> **Text provided**
((

I’ve never read the book but I’ve heard good things. I think I understand the concept and what I do understand seems to relate to my own experiences.
Foremost, we are all originally at the mercy of our parents’ expectations. As a new parent, I see this quite clearly. My son is complete devoid of expectations. He does not know what happens if you fall down, pull Daddy’s hair, or eat rocks. He is innocent in every sense of the word, totally naive.
He is going around the world trying things, anything that occurs to him. Certain things occur to him because they’re built into his survival mechanisms and other things originate from the neurological randomizer we call free will. He wants to drop things, break things, pick things up and ultimately discover where he and they fit in the cosmos.
He doesn’t know he’s interested in the cosmos, obviously, but he is. In fact, he’s already hooked and cooking up ways to experience more shit.
This process is natural and inevitable, but it is not unconditional. There are other factors honing in on my son’s development that have to be taken into account. There is, after all, the world.
I, as Langston’s (my son) father, am a part of his world, a very special part of his world because I am in a position to limit and encourage certain types of otherwise completely innocent behavior. After I tell Langston to stop fucking with the remote control, he knows from then on Daddy doesn’t like it. It may take a while to sink in, but eventually after enough “No thank you’s” and a few hand slaps, he gets it. From then on, he has a real choice. Do I obey Daddy – the big guy who picks me up, changes me and makes me laugh sometimes – or do I transgress in my own interests?
It’s the Garden of Eden all over again, only I’m not God. I have a pretty good moral compass about what to do and not to – Don’t kill people, do help old ladies cross the street, etc… but I don’t know that a few crusty dumb-ass ideas aren’t getting thrown into the mix as well. Only now my kid takes my bullshit for gospel and now he’s on the side of stupid.
Or even more insidious. My kid turns out to be an accountant or something incredibly square and I can’t support him with it. I want him to be a famous poet or something. I may say the words, “I support you” all day but if I don’t mean them, I might as well just say, “I’m disappointed. I wanted something else from you.” Not FOR you, but FROM you.

))

> **Dataset**
((

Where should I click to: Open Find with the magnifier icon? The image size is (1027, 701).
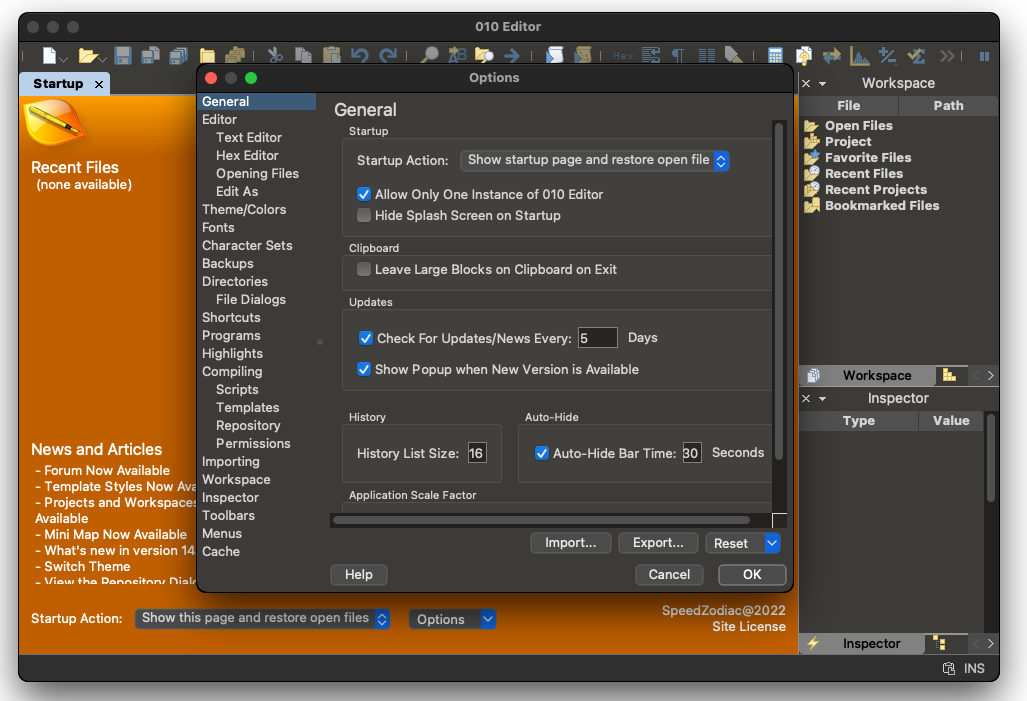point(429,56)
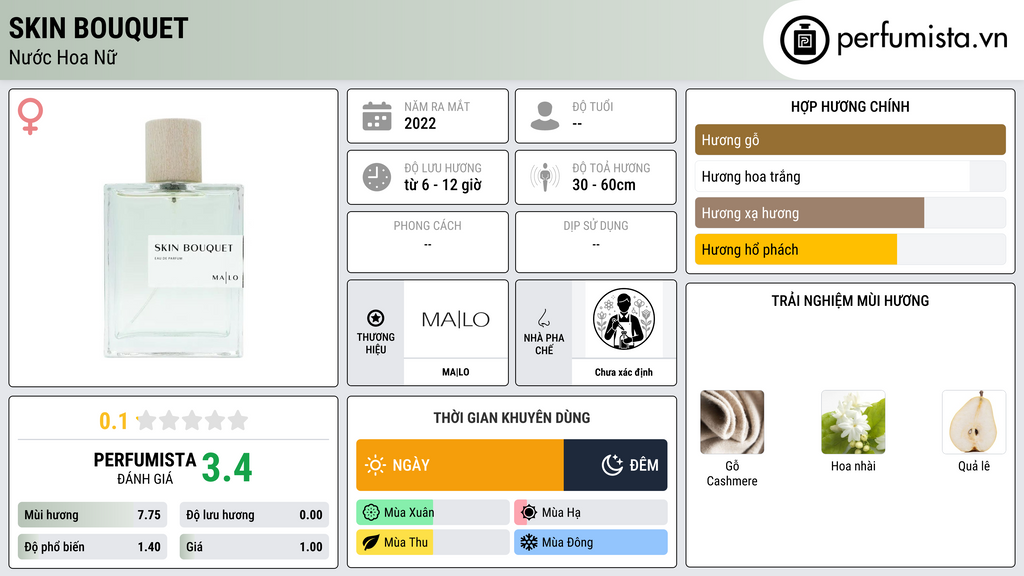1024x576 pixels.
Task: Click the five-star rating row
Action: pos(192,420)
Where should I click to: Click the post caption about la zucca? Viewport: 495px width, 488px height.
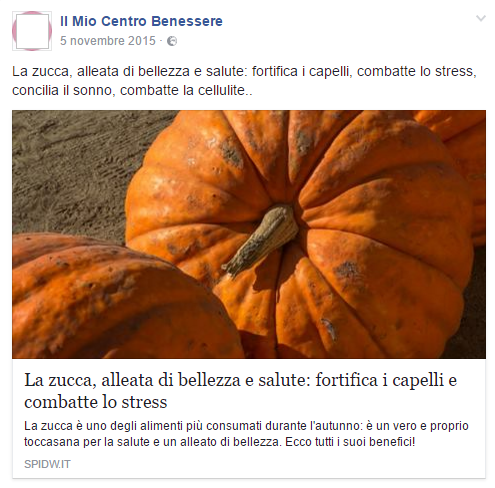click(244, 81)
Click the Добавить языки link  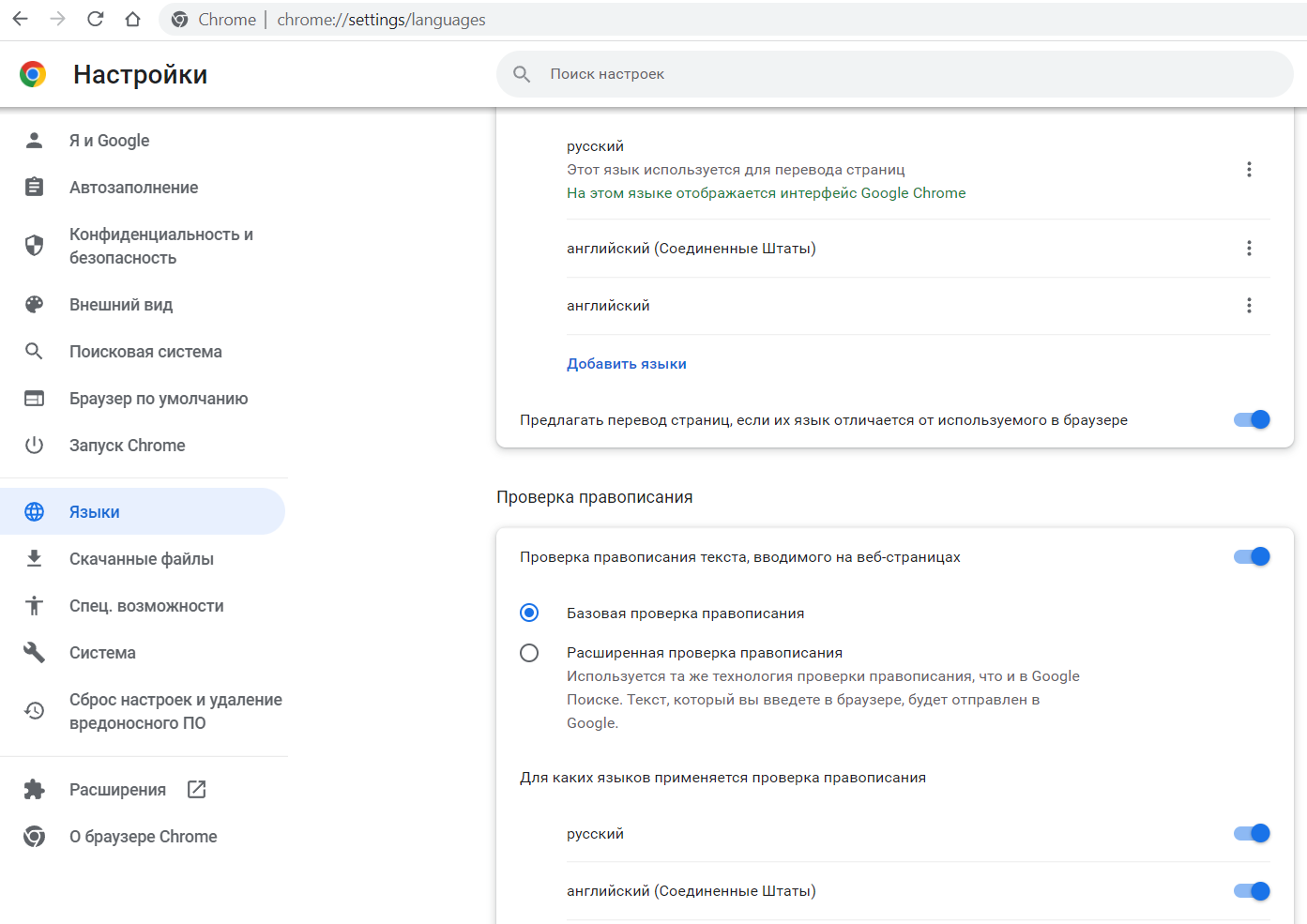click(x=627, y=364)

))
((

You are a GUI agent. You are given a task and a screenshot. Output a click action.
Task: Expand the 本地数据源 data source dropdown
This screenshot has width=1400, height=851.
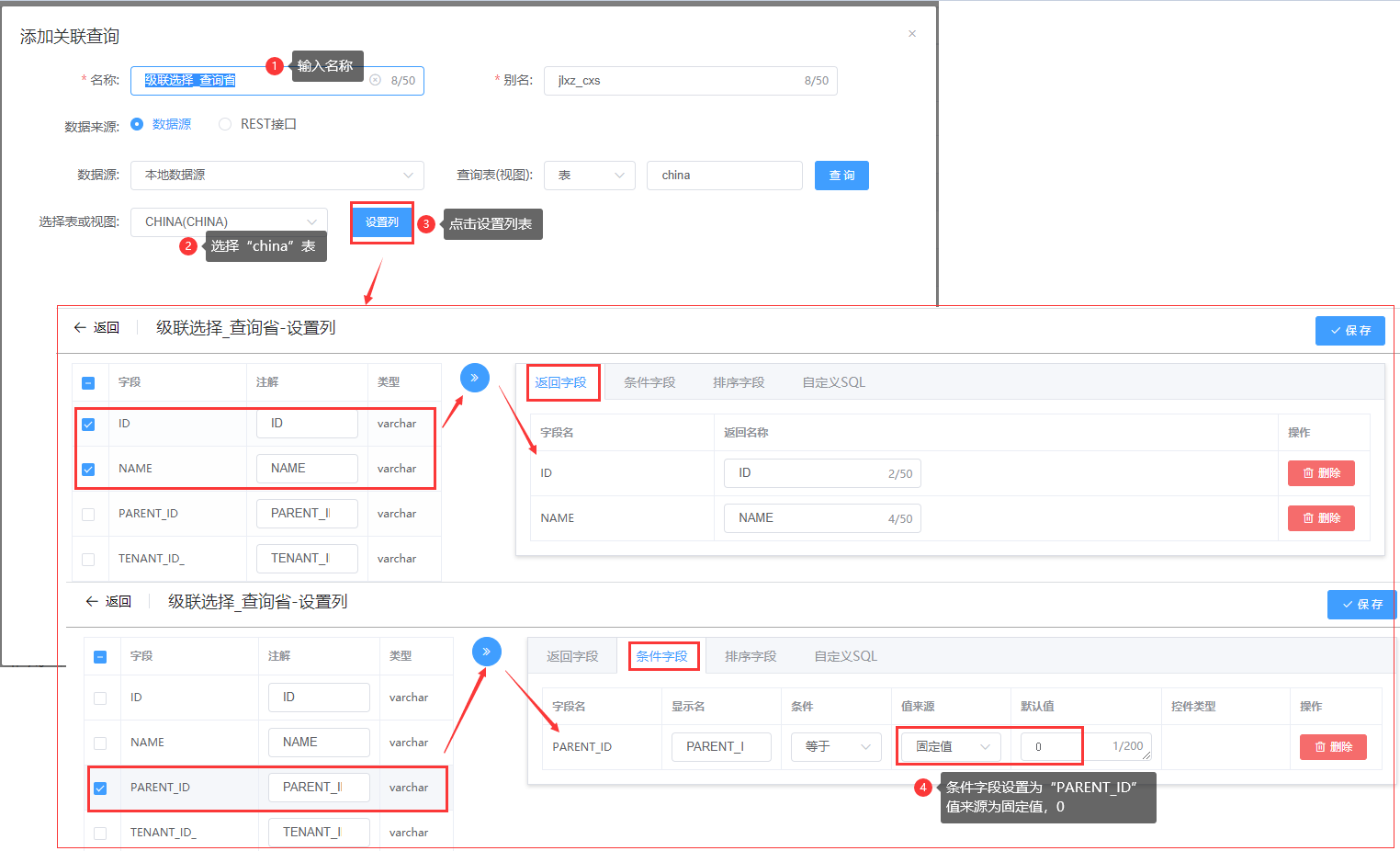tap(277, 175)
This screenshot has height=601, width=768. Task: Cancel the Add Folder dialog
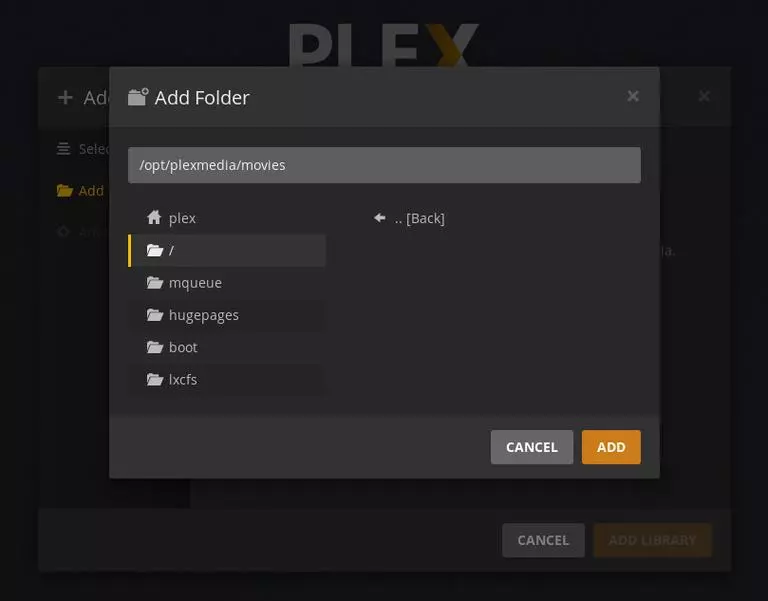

))
((

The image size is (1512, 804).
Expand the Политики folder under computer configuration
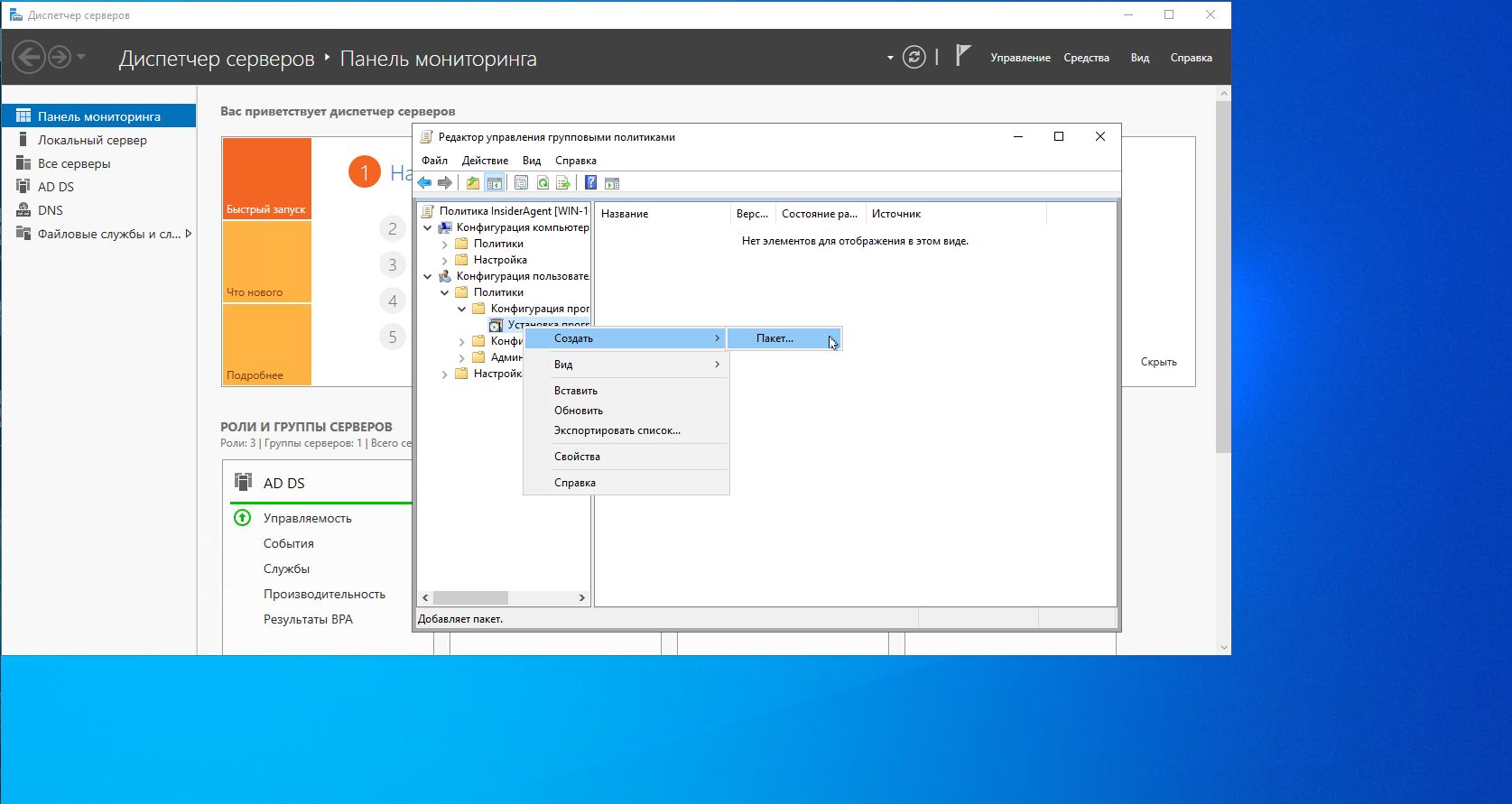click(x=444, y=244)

))

> **Tasks for this exercise**
1. Answer these questions about the text on parenting:
(a) What is the name of the writer's son?
(b) What three actions does the son not yet know the results of?
(c) What does the writer want the son to become?
2. Update the text on parenting, starting at "He is going" and ending at "in the cosmos.", and replace "cosmos" with "universe".

> **Answers for the tasks**
1.
(a) Langston
(b) Falling down, pulling Daddy's hair, and eating rocks
(c) A famous poet

2.
He is going around the world trying things, anything that occurs to him. Certain things occur to him because they’re built into his survival mechanisms and other things originate from the neurological randomizer we call free will. He wants to drop things, break things, pick things up and ultimately discover where he and they fit in the universe.